Movie review

Ben Affleck is sad. Glum. Gloomy. Morose. Despondent. Blue.

He brings all those emotional shadings to his portrayal of Jack Cunningham, the lead character in “The Way Back.”

Cunningham is an alcoholic whose disease has cost him his marriage and reduced him to a precarious existence as a steelworker living in a rundown neighborhood in San Pedro, California. His refrigerator is stuffed with beer cans, the thermos he takes to work is filled with vodka and his evenings are spent in a dive bar.

A chance at redemption comes his way when the principal of the Catholic high school where he was a star basketball player in the ’90s approaches him with the offer of a job coaching the school’s hoops team. They’re a group of low-achieving jocks who are the doormat of their conference.

He’s long been away from the game and has never coached in his life, so can he whip these losers into shape and make them contenders? Can he straighten out his life in the process?

The title suggests the outcome.

Yes, it’s “Rocky” redux as underdogs will rise yet again.

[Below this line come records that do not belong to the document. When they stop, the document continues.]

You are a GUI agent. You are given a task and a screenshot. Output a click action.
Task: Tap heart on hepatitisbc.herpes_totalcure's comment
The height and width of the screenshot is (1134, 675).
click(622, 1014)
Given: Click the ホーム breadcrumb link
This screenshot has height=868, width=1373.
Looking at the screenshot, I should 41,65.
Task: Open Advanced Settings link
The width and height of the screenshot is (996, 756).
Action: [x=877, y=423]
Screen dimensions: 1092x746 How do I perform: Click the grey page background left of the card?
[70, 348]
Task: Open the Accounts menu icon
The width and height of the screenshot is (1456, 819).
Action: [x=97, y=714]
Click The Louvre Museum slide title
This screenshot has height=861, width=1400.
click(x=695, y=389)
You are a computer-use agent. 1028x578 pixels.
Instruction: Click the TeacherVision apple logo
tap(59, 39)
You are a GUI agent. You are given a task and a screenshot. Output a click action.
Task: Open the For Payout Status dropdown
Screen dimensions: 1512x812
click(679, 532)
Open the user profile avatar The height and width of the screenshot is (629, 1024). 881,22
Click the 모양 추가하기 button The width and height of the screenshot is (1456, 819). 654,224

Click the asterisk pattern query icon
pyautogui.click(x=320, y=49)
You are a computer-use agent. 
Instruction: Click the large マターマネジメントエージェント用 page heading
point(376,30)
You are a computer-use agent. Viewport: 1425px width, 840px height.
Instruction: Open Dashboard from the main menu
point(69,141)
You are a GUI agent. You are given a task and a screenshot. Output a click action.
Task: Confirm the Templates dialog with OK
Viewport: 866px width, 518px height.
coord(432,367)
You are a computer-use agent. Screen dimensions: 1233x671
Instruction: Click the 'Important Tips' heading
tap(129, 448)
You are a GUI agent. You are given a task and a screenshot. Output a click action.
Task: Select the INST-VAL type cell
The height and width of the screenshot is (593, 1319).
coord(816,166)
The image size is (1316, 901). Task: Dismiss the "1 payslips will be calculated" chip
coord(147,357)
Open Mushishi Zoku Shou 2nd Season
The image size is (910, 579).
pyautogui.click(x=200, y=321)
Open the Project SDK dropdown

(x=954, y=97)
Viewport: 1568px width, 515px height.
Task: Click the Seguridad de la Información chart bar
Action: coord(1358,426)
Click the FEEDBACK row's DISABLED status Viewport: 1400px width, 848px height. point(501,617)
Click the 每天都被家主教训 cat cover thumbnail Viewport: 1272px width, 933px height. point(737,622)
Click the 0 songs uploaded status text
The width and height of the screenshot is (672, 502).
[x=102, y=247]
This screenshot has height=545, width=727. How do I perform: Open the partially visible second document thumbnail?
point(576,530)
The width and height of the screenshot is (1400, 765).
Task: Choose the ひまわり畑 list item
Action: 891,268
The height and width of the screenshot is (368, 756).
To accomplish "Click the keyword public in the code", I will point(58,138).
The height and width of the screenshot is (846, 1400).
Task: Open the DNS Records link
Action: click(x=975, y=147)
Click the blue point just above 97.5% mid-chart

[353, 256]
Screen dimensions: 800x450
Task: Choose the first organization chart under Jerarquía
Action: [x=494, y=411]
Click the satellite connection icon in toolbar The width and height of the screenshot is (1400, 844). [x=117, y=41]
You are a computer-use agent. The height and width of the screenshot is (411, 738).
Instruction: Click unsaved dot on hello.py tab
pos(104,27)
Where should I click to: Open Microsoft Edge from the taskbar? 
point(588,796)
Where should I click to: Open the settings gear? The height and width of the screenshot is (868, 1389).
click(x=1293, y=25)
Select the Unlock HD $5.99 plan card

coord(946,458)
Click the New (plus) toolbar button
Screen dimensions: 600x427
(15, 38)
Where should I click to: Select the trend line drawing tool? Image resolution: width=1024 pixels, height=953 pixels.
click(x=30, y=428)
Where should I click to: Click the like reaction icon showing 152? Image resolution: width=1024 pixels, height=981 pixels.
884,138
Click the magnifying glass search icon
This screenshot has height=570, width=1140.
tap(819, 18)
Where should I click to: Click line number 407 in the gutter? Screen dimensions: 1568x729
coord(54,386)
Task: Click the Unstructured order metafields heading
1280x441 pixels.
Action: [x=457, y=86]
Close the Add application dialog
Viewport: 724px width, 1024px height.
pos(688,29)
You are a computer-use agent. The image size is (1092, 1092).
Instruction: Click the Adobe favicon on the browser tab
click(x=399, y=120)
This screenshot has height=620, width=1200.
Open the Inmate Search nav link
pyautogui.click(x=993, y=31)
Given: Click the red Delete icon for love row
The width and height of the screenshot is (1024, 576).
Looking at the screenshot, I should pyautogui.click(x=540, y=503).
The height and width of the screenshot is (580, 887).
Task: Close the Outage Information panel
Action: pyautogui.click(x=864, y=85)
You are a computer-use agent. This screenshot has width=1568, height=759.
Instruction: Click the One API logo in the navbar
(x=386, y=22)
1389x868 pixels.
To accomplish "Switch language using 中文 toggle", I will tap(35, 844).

Screenwriter Brad Ingelsby and director Gavin O’Connor bring nothing new to the well-worn formula. The players are not well-defined, the game sequences are choppily constructed. And to up the ante in terms of sentimentality, fatal illnesses are stirred into the mix. Tears will be shed.


Clichéd as it is, “The Way Back” is not a mawkish picture. Rather, it’s notable for the quiet dignity that O’Connor and Affleck bring to the proceedings. The two previously worked together on the excellent “The Accountant,” a thriller in which Affleck played another privately anguished character. And O’Connor also knows his way around a sports movie, having directed the 2004 hit “Miracle,” about the U.S. hockey teams’ stunning upset victory over the Russians in the 1980 Olympics at Lake Placid, and also 2010’s “Warrior,” set in the world of mixed martial arts.

A spirit of dark sorrow hangs over much of the movie, as Cunningham grapples with his alcoholism while trying to motivate the kids on his team to respect the game and, in the process, themselves.

Affleck, who has struggled in real life with alcoholism and has been in and out of rehab on a number of occasions over the years, makes his character’s pain palpable and totally believable.


★★½ “The Way Back,” with Ben Affleck, Al Madrigal, Michaela Watkins, Janina Gavankar, Glynn Turman, Brandon Wilson. Directed by Gavin O’Connor, from a screenplay by Brad Ingelsby. 108 minutes. Rated R for language throughout including some sexual references. Opens March 6 at multiple theaters.